Data provided start

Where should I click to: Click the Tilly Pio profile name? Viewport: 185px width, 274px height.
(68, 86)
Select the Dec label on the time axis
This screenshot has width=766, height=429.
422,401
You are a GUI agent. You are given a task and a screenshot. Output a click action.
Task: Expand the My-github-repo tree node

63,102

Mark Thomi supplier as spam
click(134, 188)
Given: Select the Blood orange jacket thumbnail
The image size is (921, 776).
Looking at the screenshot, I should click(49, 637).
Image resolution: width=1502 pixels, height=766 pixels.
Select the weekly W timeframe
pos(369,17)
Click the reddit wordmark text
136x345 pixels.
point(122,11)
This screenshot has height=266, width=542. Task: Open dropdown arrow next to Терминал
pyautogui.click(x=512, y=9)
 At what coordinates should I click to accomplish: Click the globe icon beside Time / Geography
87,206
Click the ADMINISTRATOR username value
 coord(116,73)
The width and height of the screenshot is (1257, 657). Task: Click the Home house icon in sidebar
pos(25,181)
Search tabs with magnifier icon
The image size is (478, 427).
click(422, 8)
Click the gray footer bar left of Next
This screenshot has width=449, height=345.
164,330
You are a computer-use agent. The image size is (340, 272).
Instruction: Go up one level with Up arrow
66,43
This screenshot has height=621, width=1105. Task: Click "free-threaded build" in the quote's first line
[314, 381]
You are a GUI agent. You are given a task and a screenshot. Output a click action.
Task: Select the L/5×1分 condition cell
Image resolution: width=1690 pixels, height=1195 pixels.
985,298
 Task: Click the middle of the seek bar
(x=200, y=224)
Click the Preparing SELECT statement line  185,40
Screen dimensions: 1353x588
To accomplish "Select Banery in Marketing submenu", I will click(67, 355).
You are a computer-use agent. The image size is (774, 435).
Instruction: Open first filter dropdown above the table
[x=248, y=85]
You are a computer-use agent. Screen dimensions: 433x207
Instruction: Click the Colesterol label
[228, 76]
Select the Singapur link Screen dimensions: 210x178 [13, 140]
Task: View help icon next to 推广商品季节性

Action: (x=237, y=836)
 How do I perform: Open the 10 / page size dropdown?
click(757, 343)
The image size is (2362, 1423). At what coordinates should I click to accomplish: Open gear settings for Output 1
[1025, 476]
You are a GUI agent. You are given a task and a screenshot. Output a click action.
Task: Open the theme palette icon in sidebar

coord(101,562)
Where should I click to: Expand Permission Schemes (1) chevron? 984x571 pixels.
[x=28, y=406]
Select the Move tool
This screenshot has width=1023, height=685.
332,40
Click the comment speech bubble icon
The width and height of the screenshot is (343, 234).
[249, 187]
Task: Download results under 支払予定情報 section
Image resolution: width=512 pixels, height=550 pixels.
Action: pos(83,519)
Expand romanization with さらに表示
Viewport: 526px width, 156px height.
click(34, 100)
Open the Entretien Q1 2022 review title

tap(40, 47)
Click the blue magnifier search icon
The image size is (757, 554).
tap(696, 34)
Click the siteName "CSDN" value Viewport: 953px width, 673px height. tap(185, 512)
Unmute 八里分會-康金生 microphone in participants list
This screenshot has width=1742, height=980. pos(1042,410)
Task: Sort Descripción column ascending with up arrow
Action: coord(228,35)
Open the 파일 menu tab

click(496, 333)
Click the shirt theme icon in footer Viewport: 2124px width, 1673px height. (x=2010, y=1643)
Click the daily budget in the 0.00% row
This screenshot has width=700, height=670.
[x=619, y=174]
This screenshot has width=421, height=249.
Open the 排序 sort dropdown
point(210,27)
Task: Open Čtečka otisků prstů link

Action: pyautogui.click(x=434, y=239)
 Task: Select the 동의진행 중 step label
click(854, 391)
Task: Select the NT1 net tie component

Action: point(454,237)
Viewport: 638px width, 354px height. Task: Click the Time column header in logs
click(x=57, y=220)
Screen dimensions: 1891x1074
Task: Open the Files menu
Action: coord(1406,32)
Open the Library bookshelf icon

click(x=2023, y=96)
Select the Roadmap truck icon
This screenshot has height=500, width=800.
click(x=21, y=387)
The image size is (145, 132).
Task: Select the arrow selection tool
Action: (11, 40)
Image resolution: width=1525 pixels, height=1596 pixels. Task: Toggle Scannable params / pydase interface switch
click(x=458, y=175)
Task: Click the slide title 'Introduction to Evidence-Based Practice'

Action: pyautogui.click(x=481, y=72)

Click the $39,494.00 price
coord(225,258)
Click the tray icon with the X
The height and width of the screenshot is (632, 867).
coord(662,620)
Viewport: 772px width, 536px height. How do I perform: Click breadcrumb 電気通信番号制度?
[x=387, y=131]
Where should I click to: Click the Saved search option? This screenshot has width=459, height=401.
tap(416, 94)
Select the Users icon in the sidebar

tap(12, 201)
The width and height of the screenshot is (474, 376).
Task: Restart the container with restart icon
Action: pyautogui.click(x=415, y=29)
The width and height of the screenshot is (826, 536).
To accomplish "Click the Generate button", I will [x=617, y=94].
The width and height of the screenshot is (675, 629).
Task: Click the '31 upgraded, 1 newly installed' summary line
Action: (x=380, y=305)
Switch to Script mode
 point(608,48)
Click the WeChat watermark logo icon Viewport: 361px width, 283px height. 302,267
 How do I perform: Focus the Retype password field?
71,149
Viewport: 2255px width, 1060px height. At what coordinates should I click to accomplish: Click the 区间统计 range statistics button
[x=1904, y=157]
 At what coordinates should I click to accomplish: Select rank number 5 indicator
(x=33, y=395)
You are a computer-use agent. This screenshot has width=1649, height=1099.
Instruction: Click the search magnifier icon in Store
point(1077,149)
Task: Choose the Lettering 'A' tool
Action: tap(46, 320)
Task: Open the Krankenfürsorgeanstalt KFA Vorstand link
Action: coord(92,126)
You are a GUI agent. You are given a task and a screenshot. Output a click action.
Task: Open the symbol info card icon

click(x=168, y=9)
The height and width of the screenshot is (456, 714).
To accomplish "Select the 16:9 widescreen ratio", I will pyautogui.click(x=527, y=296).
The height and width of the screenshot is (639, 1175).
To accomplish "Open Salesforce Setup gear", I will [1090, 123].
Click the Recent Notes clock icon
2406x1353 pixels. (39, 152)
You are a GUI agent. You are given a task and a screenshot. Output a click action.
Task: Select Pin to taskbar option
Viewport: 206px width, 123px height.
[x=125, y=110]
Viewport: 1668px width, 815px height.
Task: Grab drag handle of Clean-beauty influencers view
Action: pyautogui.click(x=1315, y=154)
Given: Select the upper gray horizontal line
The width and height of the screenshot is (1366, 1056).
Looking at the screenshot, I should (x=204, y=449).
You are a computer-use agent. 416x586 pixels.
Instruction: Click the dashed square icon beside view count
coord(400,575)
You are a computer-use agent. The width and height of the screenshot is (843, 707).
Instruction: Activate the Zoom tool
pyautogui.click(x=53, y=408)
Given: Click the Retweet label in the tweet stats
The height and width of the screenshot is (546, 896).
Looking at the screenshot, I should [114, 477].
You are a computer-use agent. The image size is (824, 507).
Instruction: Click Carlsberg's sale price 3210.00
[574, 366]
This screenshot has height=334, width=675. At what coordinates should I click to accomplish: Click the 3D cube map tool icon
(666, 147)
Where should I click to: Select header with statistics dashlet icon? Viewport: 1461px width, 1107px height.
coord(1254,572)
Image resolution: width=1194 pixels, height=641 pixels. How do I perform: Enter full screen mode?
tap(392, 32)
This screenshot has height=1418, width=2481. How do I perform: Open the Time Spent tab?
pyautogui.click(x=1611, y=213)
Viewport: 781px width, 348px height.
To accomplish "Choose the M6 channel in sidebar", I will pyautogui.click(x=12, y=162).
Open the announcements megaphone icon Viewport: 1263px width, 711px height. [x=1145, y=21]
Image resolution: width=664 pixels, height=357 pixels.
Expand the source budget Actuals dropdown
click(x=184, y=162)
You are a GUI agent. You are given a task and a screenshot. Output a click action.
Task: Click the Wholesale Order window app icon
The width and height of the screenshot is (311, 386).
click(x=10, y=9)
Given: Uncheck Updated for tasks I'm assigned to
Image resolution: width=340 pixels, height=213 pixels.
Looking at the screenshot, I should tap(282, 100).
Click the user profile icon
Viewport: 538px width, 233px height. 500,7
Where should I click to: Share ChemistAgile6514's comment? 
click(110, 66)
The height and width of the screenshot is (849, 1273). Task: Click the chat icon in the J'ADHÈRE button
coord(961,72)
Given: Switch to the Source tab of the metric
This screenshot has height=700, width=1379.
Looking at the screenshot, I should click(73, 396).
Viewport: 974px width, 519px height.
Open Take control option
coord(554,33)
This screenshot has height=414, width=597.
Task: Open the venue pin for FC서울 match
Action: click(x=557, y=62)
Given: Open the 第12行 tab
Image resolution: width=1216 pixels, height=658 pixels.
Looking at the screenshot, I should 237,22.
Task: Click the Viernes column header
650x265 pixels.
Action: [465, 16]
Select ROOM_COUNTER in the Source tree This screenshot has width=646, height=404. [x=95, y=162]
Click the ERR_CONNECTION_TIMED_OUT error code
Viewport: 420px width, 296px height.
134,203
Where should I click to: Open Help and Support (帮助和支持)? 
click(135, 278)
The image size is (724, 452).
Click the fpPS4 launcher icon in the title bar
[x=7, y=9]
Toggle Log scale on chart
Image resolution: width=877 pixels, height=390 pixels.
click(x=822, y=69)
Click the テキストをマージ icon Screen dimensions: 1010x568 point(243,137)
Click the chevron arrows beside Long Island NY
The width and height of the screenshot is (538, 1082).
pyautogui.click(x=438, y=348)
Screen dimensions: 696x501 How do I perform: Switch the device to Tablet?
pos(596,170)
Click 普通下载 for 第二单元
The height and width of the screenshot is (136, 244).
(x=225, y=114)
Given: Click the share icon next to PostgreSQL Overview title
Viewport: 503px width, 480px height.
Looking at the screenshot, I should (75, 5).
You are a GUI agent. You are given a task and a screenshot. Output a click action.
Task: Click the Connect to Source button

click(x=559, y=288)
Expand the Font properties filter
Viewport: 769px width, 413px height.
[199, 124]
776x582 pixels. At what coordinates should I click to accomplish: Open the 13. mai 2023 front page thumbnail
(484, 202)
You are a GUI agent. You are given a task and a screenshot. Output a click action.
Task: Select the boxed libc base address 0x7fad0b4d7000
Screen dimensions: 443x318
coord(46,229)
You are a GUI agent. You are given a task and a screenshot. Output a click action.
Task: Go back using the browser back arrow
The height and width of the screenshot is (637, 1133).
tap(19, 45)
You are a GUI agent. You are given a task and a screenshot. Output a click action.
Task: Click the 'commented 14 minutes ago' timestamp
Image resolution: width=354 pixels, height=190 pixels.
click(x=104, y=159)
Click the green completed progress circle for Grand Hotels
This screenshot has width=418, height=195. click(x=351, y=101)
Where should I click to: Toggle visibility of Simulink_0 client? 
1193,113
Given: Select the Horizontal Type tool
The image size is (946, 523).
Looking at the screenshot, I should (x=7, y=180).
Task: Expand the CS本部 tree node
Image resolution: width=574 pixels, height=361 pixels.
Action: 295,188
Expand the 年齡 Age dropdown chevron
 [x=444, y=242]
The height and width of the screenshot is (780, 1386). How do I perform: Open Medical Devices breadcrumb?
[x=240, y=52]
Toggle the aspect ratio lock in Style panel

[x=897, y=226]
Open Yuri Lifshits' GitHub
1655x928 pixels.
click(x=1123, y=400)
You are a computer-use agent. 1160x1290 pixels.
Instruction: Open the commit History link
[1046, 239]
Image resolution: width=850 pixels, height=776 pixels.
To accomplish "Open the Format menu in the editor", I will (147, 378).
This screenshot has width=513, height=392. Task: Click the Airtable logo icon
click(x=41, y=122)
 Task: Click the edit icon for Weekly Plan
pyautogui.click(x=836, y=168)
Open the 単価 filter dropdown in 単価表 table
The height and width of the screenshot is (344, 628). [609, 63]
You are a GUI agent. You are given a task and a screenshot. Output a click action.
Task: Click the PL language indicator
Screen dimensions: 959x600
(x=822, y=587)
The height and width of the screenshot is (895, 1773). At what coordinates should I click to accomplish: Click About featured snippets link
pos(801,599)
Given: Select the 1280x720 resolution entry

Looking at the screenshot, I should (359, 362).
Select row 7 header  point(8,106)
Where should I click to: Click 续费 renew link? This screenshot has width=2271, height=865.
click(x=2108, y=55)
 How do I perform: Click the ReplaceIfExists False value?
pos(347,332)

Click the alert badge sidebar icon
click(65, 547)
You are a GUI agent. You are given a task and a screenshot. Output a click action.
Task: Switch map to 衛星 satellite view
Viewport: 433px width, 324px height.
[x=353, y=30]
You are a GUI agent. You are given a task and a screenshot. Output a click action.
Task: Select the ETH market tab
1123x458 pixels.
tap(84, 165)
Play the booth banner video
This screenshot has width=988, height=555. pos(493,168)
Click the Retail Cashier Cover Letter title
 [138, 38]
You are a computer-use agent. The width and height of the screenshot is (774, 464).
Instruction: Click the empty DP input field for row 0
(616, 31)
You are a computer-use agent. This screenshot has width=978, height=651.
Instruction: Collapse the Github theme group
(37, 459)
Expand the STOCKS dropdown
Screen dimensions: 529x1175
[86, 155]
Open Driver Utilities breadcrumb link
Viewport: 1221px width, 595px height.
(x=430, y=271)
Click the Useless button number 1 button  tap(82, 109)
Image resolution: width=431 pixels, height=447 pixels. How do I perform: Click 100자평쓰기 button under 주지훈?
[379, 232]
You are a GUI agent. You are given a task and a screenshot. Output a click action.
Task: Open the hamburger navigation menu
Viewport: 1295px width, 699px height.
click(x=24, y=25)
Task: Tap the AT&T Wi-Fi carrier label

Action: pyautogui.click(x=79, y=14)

Data provided end

Retype everything from the line containing "Task: Click the Viernes column header" down to the line containing "click(x=822, y=69)", both of those lines included.

*Final result*.
Task: Click the Viernes column header
650x265 pixels.
Action: [465, 16]
Select ROOM_COUNTER in the Source tree This screenshot has width=646, height=404. [x=95, y=162]
Click the ERR_CONNECTION_TIMED_OUT error code
Viewport: 420px width, 296px height.
134,203
Where should I click to: Open Help and Support (帮助和支持)? 
click(135, 278)
The image size is (724, 452).
Click the fpPS4 launcher icon in the title bar
[x=7, y=9]
Toggle Log scale on chart
Image resolution: width=877 pixels, height=390 pixels.
click(x=822, y=69)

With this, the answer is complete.